THE TOWER AT WAR
By the beginning of the 20th century times were changing: the small group of wealthy Bohemians, eccentrics and thinkers, who had lived, worked or entertained themselves at the Tower, had vanished. In the face of the two World Wars, and their aftermath, the Tower and its location were to play a minor but essential part in the security of the nation.

A Lancaster bomber marking the anniversary of the Whitley crash.


Entrance to the nuclear bunker, manned continuously for 30 years from 1961.
Compared with the extraordinary activity of the previous century, by the early 20th century the Tower had taken on a surprisingly humdrum role as a farmhouse. A succession of tenant farmers worked the surrounding land, which became known as Tower Farm. The Hollingtons, a couple who arrived at the beginning of the 1930s, lived at Tower Farm until 1972. When the Second World War came, a Royal Observer Corps post was set up close to the Tower, and Mr. Hollington was one of the two members of the Corps (together with Albert Lowe) who tried, unsuccessfully, to save the airmen whose plane crashed on Beacon Hill.
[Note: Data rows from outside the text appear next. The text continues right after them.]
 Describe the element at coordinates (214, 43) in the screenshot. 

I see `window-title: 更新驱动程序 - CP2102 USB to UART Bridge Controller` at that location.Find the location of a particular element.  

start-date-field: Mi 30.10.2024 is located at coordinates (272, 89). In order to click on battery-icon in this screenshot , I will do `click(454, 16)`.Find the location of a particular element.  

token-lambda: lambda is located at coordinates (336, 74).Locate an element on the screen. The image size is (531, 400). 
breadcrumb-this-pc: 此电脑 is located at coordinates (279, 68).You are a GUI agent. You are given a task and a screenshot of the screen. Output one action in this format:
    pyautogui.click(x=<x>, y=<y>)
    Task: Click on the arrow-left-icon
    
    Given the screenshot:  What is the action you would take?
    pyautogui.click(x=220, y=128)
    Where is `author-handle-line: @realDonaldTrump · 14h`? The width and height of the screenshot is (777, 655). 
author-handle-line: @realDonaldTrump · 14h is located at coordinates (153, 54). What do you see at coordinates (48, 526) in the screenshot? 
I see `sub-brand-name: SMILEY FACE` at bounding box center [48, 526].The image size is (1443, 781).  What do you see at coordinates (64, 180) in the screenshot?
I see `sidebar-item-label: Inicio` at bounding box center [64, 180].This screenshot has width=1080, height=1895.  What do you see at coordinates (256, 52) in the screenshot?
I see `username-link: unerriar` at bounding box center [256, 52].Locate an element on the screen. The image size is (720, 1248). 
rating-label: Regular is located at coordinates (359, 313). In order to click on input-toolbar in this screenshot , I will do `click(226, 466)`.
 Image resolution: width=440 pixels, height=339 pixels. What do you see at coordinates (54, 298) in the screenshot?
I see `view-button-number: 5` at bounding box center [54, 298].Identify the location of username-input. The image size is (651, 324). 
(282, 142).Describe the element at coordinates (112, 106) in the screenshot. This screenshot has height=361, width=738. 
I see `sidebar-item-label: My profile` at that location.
The story of the crash is recorded in some detail. On the 2nd June 1943 the five-man British and Canadian crew of an Armstrong Whitworth Whitley bomber, Z6639, was completing an exercise of about three hour’s duration. They had returned to the Honeybourne circuit, only to find the weather had deteriorated, with rain and very low cloud base. Due to other aircraft landing, Z6639 was given a ‘red’ signal by the airfield controller, in order to circle again. On the second circuit, during the climb-out to turn, the bomber crashed into the hill near the Tower. In June 1998, a special commemorative event, marking the 55th anniversary of the crash, took place at Broadway Tower. An annual remembrance is held every year at the exact time of the tragedy.
The Royal Observer Post was actually not at the Tower itself but a little way to the north, in the adjoining field. Here still stands one of the few remaining “Orlit A” concrete surrounds, sheltering the observer whilst tracking enemy aircraft. Broadway was in fact the ‘master post’ of the area, gathering information and reporting to Oxford.
In the late 1950s, Broadway Tower monitored nuclear fallout in England; and an underground Royal Observer Corps bunker was built 50 yards (46 m) from the Tower. Manned continuously from 1961, the bunker remained under the Official Secrets Act until it was de-commissioned in 1991. It was one of the last Cold War bunkers constructed, and is now one of the few remaining fully equipped facilities in England – and as such is part of our social and military history.